Wednesday, November 27, 2019

MAYBE TRUMP IS RIGHT TO KEEP RUDY AROUND

The Atlantic's Elaina Plott reports that many Republicans wish Rudy Giuliani would go away.
Over the past week, I asked multiple GOP officials when, if ever, they thought President Donald Trump would publicly distance himself from his personal lawyer, Rudy Giuliani, who is at the center of the House impeachment inquiry. Their responses were eerily similar: “Can it be two years ago?” asked one White House official who, like others, requested anonymity in order to be candid. “Ideally three years ago,” responded a senior House GOP aide. Finally, a senior Senate GOP aide: “Can he do it yesterday?”

... Republicans—whether stationed in the White House or Congress, whether sympathetic to Reagan-era conservatism or its present-day iteration—agree on one thing: Giuliani has got to go.
Yet they don't believe Giuliani is going away -- Trump appreciates his friendship and his loyalty too much.

I mocked Giuliani in my last post, but it could be argued that he's actually helping Trump right now.

I'm reading the inevitable wave of articles suggesting that a week of public impeachment hearings hasn't changed public opinion. It's not just that pro-Trump voters don't believe the allegations against the president -- it's also that voters in the middle have been successfully bamboozled, and are now in a state of confusion, like this voter AP found in Wisconsin.
Nicole Morrison, a 36-year-old nurse who can’t see herself voting for Trump in 2020, had a [negative] review [of the hearings].

“There’s so much information that sometimes it’s hard to decide which is the truth and which is just rumors,” she said. “So I just don’t pay attention to it.”
As Democrats try to explain why the president should be impeached, no one has been working harder to devise counternarratives. Much of the public now thinks there are two equally plausible stories of Ukraine-related corruption, either of which could be true, and in one of which Trump and Giuliani are brave crime fighters. Rudy isn't solely responsible for this state of affairs, but he deserves a lot of the credit (or blame).

In addition, Giuliani's criminality may actually be helping Trump. Remember, the Ukraine story was supposed to be uncomplicated, linear, and therefore easy for the public to understand. Giuliani just keeps making it more complicated.
President Trump’s personal attorney, Rudolph W. Giuliani, negotiated this year to represent Ukraine’s top prosecutor for at least $200,000 during the same months that Giuliani was working with the prosecutor to dig up dirt on former vice president Joe Biden, according to people familiar with the discussions.

The people said that Giuliani began negotiations with Ukraine’s [then-]top prosecutor, Yuri Lutsenko, about a possible agreement in February. In the agreement, Giuliani’s company would receive payment to represent Lutsenko as the Ukrainian sought to recover assets he believed had been stolen from the government in Kyiv, those familiar with the discussions said.
Also:
As Rudolph W. Giuliani waged a public campaign this year to unearth damaging information in Ukraine about President Trump’s political rivals, he privately pursued hundreds of thousands of dollars in business from Ukrainian government officials, documents reviewed by The New York Times show.

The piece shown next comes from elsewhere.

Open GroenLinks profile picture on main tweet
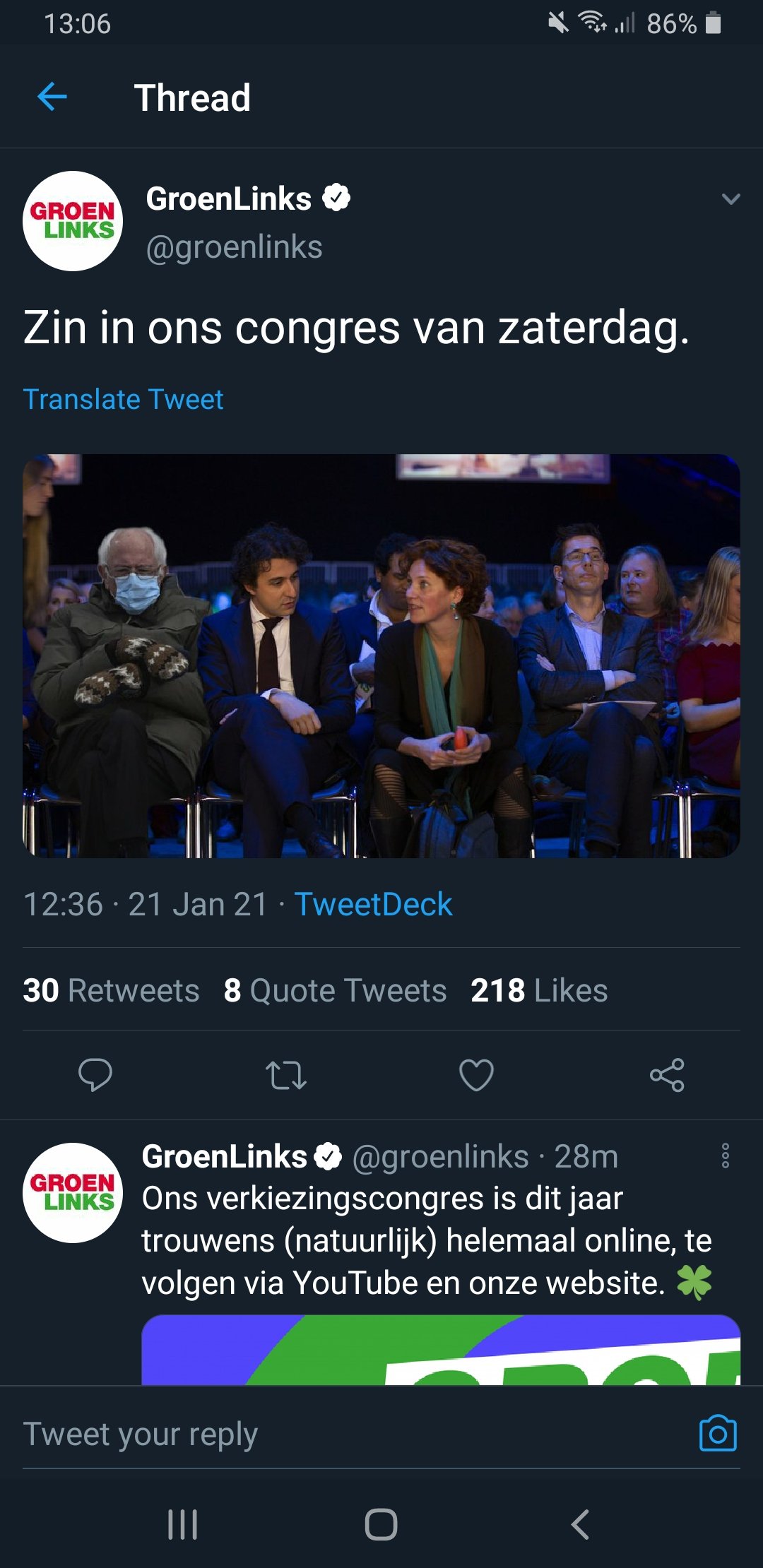This screenshot has height=1568, width=763. 73,221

Mr. Giuliani, the president’s personal lawyer, has repeatedly said he has no business in Ukraine, and none of the deals were finalized. But the documents indicate that while he was pushing Mr. Trump’s agenda with Ukrainian officials eager for support from the United States, Mr. Giuliani also explored financial agreements with members of the same government.
And that's just today. I know that for anyone who's following the twists and turns of Ukrainegate with relative ease, it would seem obvious that any suggestion of criminality in Trump's circle casts Trump himself in a bad light.

But I don't think it works that way for undecided low-information voters in the middle. They just see a puzzling story with an ungainly cast of characters, many of them with tongue-twister Slavic names, and now it's becoming more puzzling and more ungainly. They see international men of mystery doing business with other international men of mystery -- who can tell what's sleazy and what isn't? Please note that Trump's own business dealings have been repeatedly shown to be sleazy and corrupt, and the public doesn't care. Please also note that even the success Republicans are having in promoting their smears of the Biden family aren't hurting Joe Biden's poll numbers much at all, so it may just be that the public expects a certain level of corruption from public figures.

I realize this a contrarian take. I don't expect you to agree with it. All I can say is please don't underestimate the difficulty voters in the middle are having making sense of the Ukraine story, and please don't assume that everyone finds it fun or compelling to follow. It's a muddle for a lot of people, and Giuliani is working hard to keep it that way.